Но мистер Айрленд — иное дело; беды подкрадывались к нему незаметно, постепенно, так что он почти не замечал их приближения. В возрасте двадцати пяти лет после смерти отца он унаследовал его имущество. Энтузиазм, с которым молодой человек принял свое новое положение сквайра, тронул бы сердце самого холодного философа. Он задумал заняться сельским хозяйством, предполагал ввозить племенной скот с континента, даже собирался строить для своих арендаторов стандартные коттеджи. И все было бы прекрасно, если бы в оплату принимали добрые намерения, а не наличные деньги. Но тут-то и выяснилось, что мистер Айрленд-старший оставил поместье, обремененное долгами, а помимо того, само право наследования оказалось майоратным и отменить майорат не взялся бы никто, уж точно ни один адвокат в Англии. Тогда мистер Айрленд-младший отказался от своих проектов осушения болот и строительства коттеджей для арендаторов и удалился в Лондон проживать ренту.
Тем не менее все это для молодого человека было бы неважным, сумей он преуспеть в главном. Чтобы появилась женщина, чьей руки стоило бы добиваться, которую он смог бы полюбить и которая ответила бы ему взаимностью. И это нерушимое чувство составило бы счастье и гордость всей его жизни. Такой идеал встречается нечасто, и с приближением свадьбы Генри льстил себя надеждой, что ему повезло. К тому времени мистеру Айрленду исполнилось тридцать лет: это был человек спокойный, выдержанный, расположенный к людям, примирившийся с тем, что его сельскохозяйственные прожекты пошли прахом, но решивший, что, как муж и отец, он все еще способен завоевать мир. Многие приходили к такому решению, и многие хотели бы к нему прийти. Увы, именно тут-то — в момент триумфа, когда свадебный экипаж осыпали цветками апельсинового дерева, — и начались настоящие беды мистера Айрленда.

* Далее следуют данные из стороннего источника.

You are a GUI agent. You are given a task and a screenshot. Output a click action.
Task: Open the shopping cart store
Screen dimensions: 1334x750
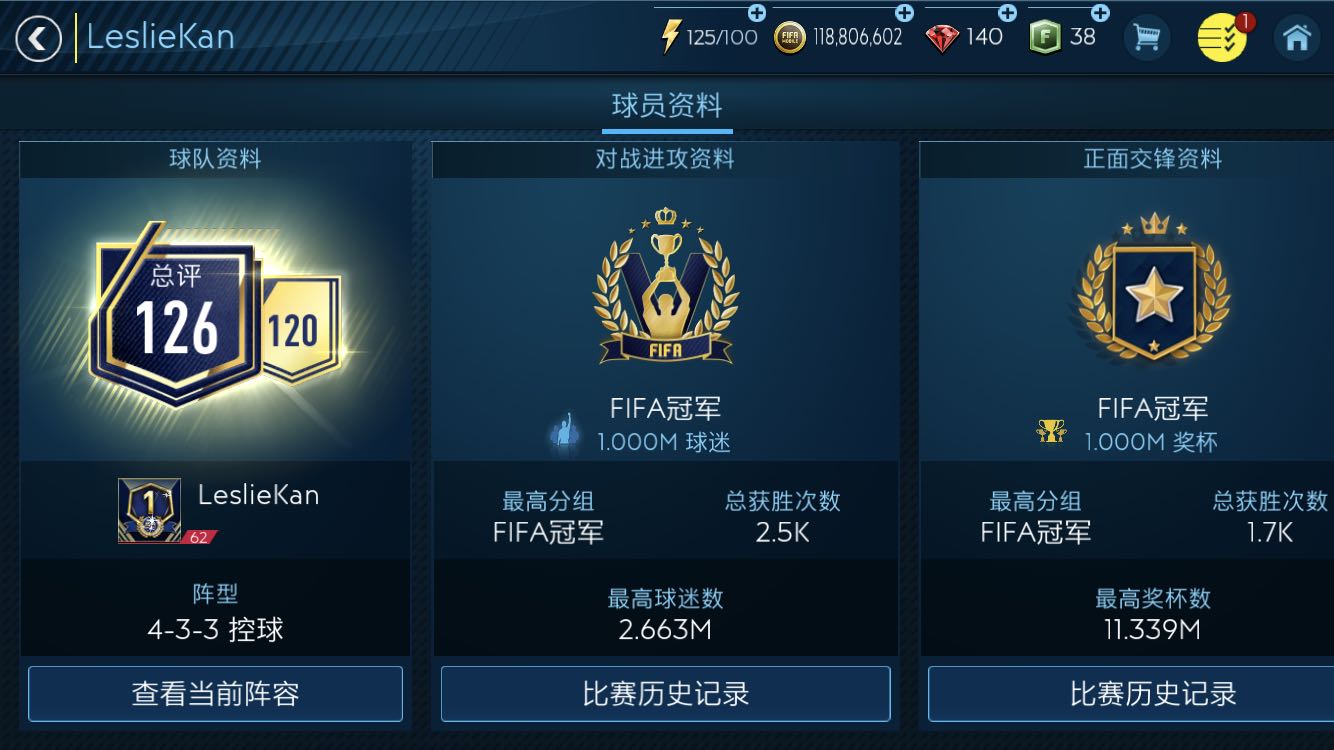click(1147, 38)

Венчание состоялось в соборе Святого Георгия, на Ганновер-сквер, о нем сообщили в колонке светской хроники все популярные газеты (ибо мистер Айрленд хотел, чтобы мир знал, какой ему достался драгоценный приз). Его невеста, мисс Изабель Бразертон, была молодой женщиной лет двадцати трех, среднего роста, имела изящные манеры и густую копну каштановых волос, какие предпочитал Тициан. Отец ее — правда, ныне покойный — был литератором, но высшего разряда. К нему захаживал Диккенс, а дамы всячески зазывали его на свои приемы. Среди тех, кто нес гроб с его телом, был сам Теккерей, а принц, член королевской семьи, пожертвовал пять гиней в фонд посмертного издания произведений. В общем, в том, что касается положения невесты, мистер Айрленд считал, что все получилось лучше некуда.

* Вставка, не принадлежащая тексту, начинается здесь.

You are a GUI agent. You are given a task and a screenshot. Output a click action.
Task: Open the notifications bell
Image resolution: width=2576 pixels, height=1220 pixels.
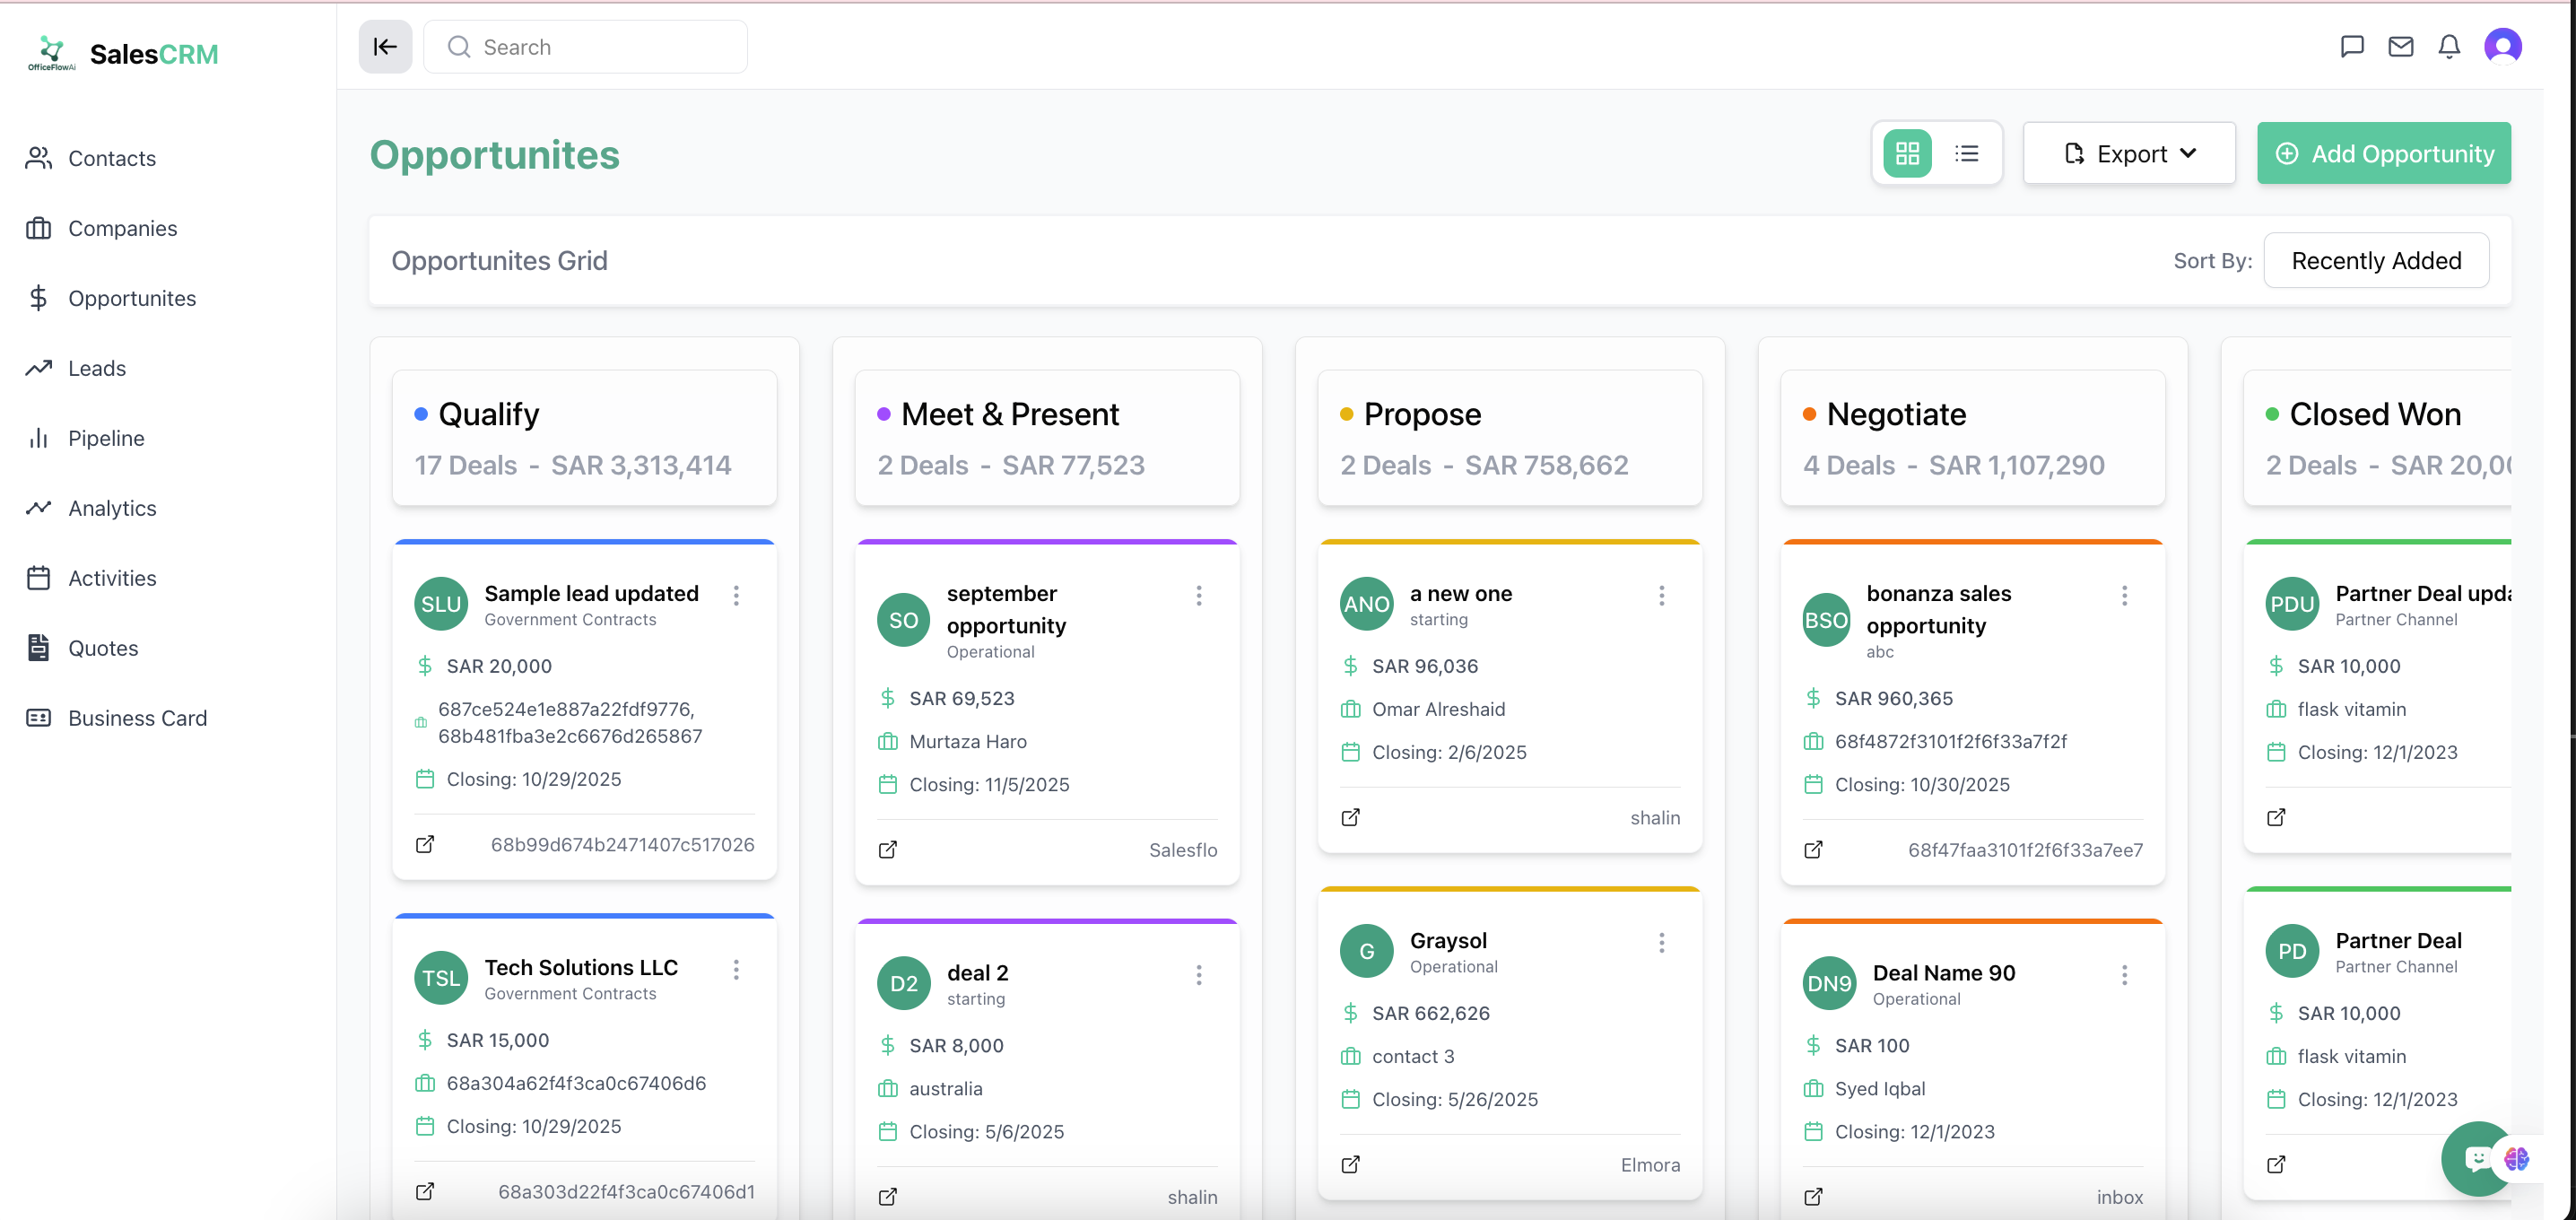pos(2448,47)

Брак — возможно, самый трудный предмет для описания. Кто возьмется утверждать, что мистер Бриф, судья Северного избирательного округа ее величества, гордый отец трех красавиц дочерей и обладатель элегантного, с лепниной особняка на Кенсингтон-сквер, — счастливый человек? А его Друзилла, в девичестве мисс Бейтс из Чима, дает ему все то, что только может дать мужу жена? С другой стороны, откуда нам знать — может, в дни, когда ее муж покидает дом и отправляется в свой Северный округ, миссис Бриф удаляется в спальню и льет горькие слезы по незадавшейся жизни? Так или иначе, мистер Айрленд, глядя на стоящую рядом с ним под венцом Изабель, считал себя счастливцем, а друзья, для которых его дом был всегда открыт, говорили, что ему повезло и что миссис Айрленд — это личность. И я склонен согласиться с ними. Видит Бог, есть женщины, для которых долг гостеприимства — пустая формальность. Они приглашают тебя к столу с таким же видом, с каким звенят флоринами в церкви, собираясь бросить монетку в блюдо для пожертвований. Но миссис Айрленд не из их числа. Сама она говорила не много, зато умела хорошо слушать, сохраняя при этом серьезность в сочетании с полной непринужденностью. Гости, которым пришлось отведать в ее доме бифштекс и выпить бокал кларета, уходили с чувством, что ужин удался на славу. Правда, если говорить об их женах, то не уверен, что в кругу дам миссис Айрленд пользовалась такой уж великой любовью. Была у нее привычка мягко, по-женски поддразнивать их, отпускать небольшие колкости, которые помнились много дольше, чем ее улыбки и гостеприимство.